Vertical takeoff and landing: The CV-22 Osprey

Originally used by the U.S. Marine Corps, the CV-22 Osprey tiltrotor aircraft has been in use with Air Force Special Operations Command since 2006, according to the Air Force.

But unlike the amphibious assault ship-based Marine version, the Air Force’s Osprey has 588 additional gallons of fuel in wing tanks and is capable of flying long-range missions with its terrain-following radar. Built by Boeing and Bell Helicopter, the Osprey also has an infrared countermeasure system that protects the craft from heat-seeking missiles.

With its vertical takeoff and landing capabilities, as well as its ability to hover, the Osprey is able to conduct infiltration, exfiltration and resupply missions for special operations forces. It can also carry up to 32 troops or 10,000 pounds of cargo.

The Marine Corps has also developed a version of its Osprey, the MV-22, as part of its Marine Helicopter Squadron One executive transport fleet that transports the president. But the Osprey will not carry the call sign "Marine One" anytime soon. As Gizmodo reports, safety concerns with the aircraft prevent the president from hopping aboard. In the meantime, the MV-22s in the executive transport fleet can carry Secret Service, reporters and other White House staff members.

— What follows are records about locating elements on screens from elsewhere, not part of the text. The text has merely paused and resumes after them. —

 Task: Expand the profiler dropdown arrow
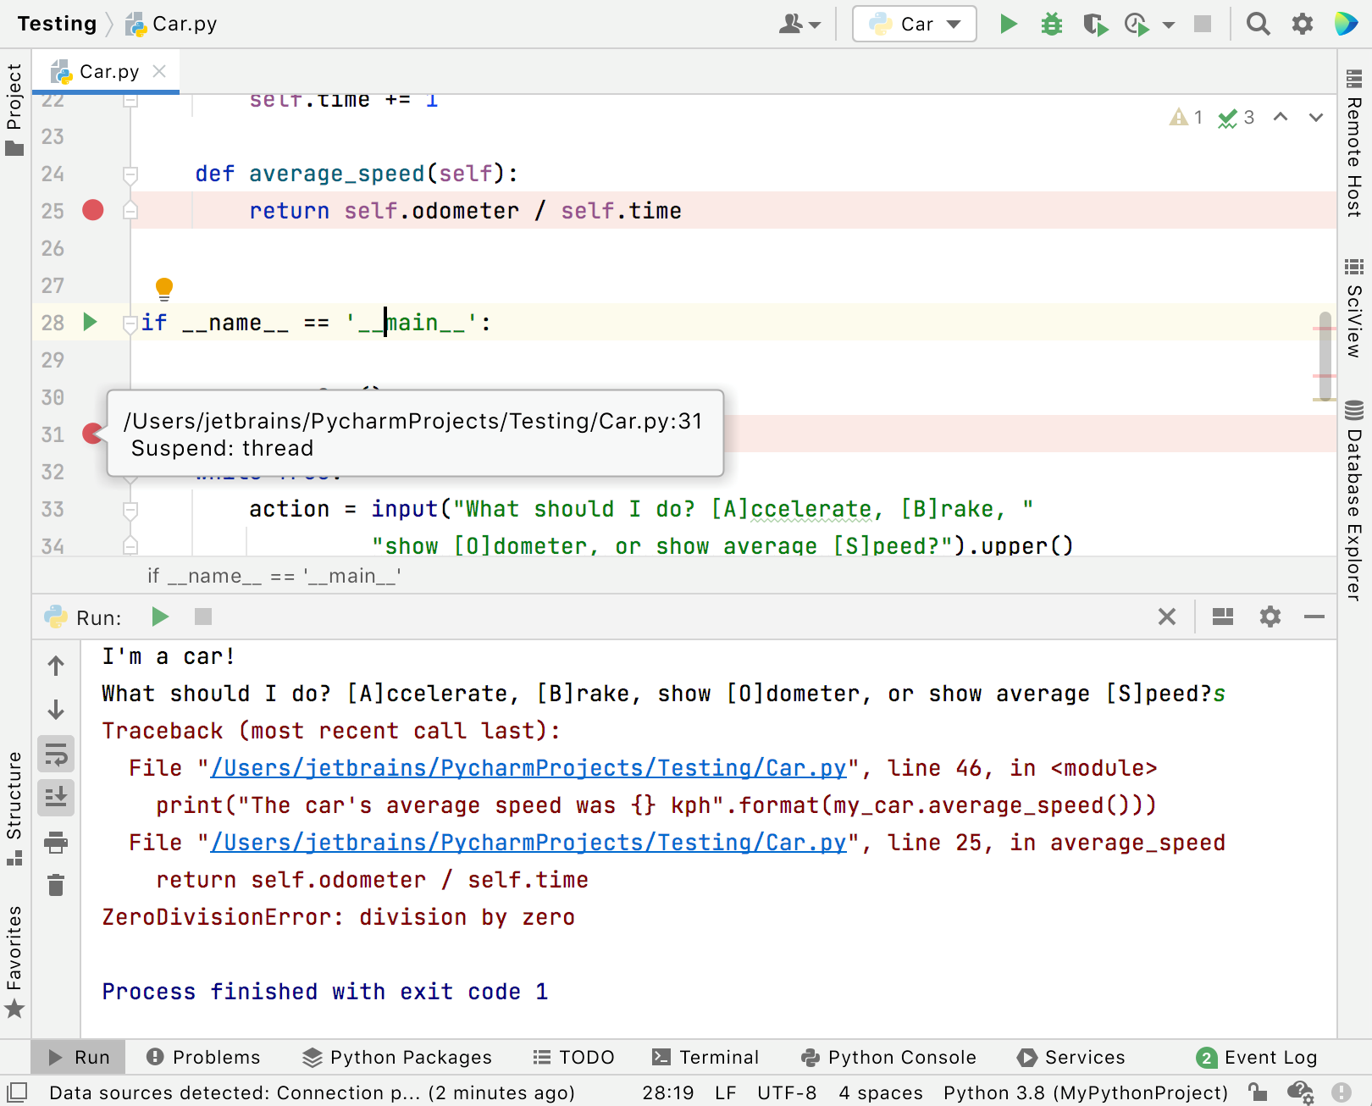pyautogui.click(x=1170, y=25)
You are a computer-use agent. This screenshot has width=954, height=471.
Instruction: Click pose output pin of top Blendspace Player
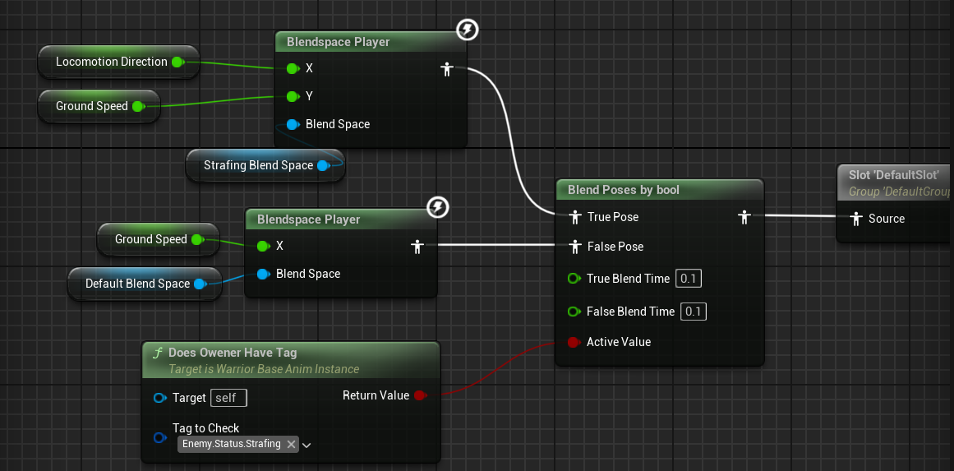click(447, 69)
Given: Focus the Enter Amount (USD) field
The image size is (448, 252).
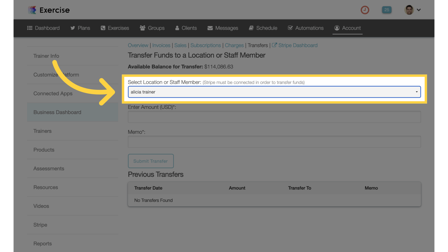Looking at the screenshot, I should (274, 117).
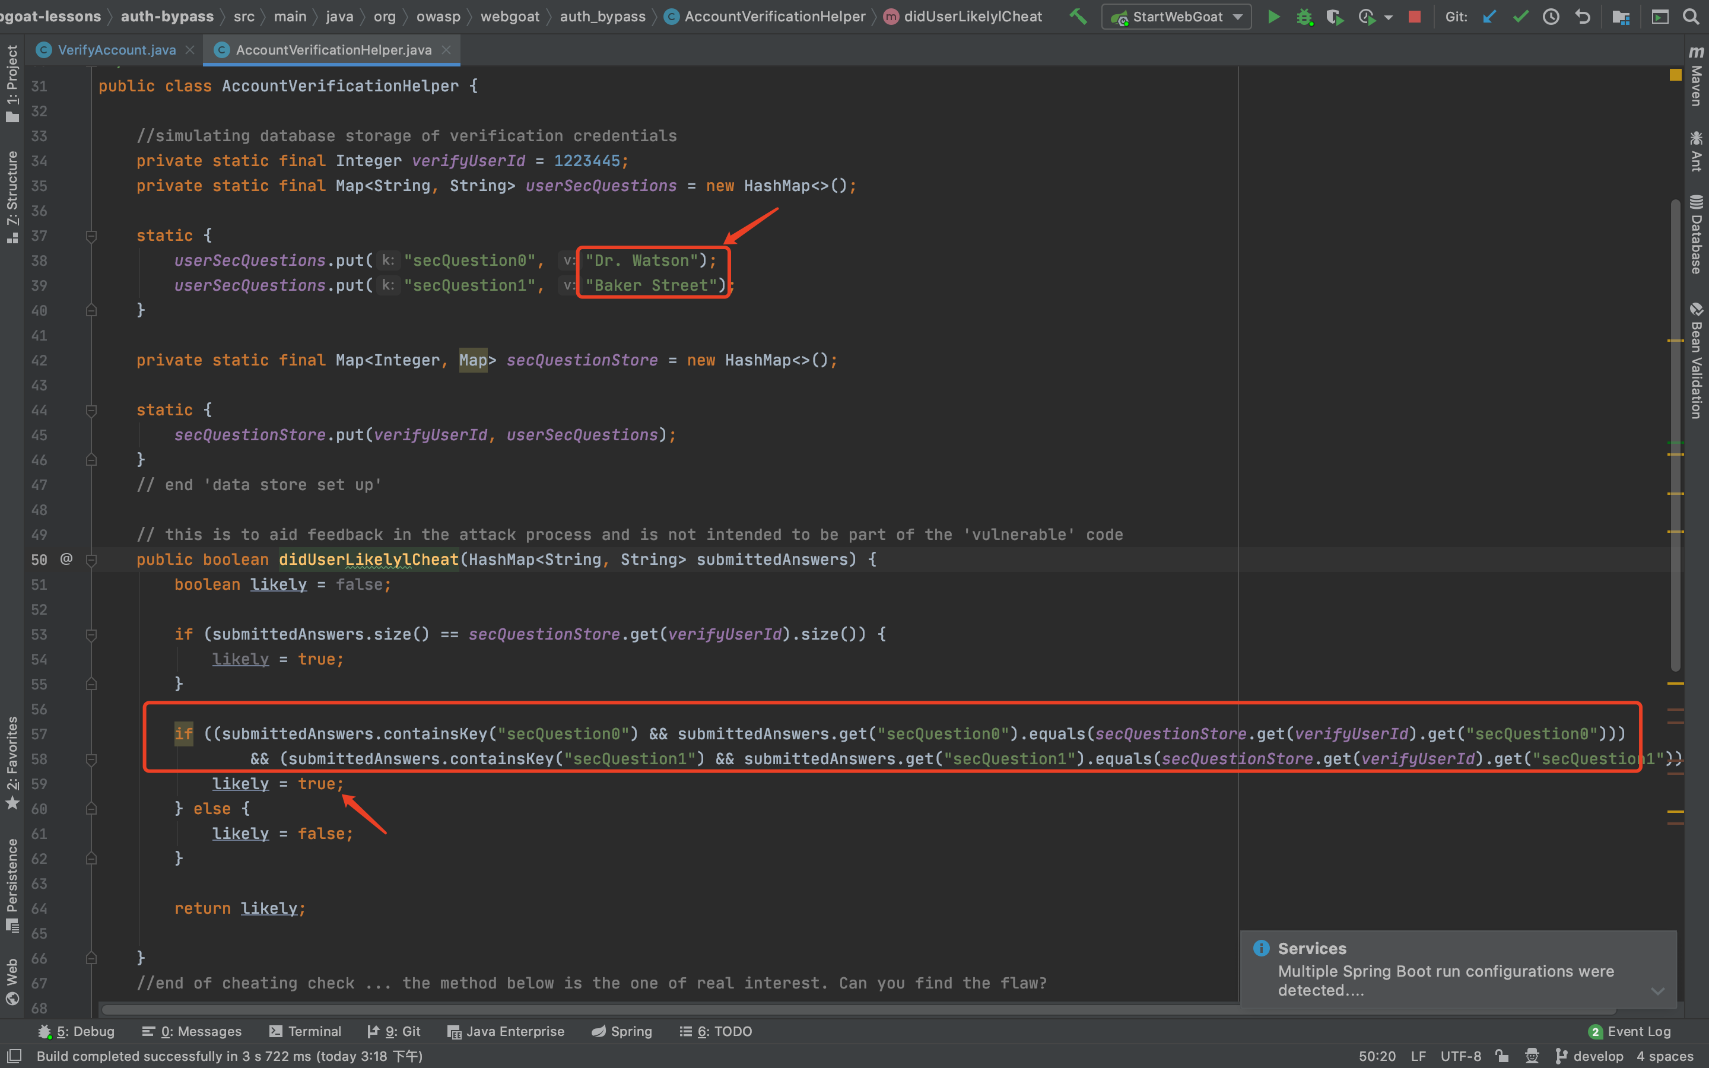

The other aircraft of Air Force Special Ops

Air Force Special Operations pilots fly a range of other aircraft for a range of special missions. The C-146A Wolfhound, modified from the Dornier 328, looks like a civilian plane. Similar to how special operators are not required to shave or wear military uniforms for some missions, the C-146A can be used when special operators don’t want their presence known.

The U-28A and the MC-12W Liberty are used for intelligence, surveillance and reconnaissance for special ops, as well as the unmanned MQ-9 Reaper. The Reaper, however, can be armed with Hellfire missiles and laser-guided bombs.

Finally, the C-145A is used by the Air Force to train foreign aviation forces in order to support air power employment, sustainment and force integration. The C-145A is also used as a light mobility plane for special operators.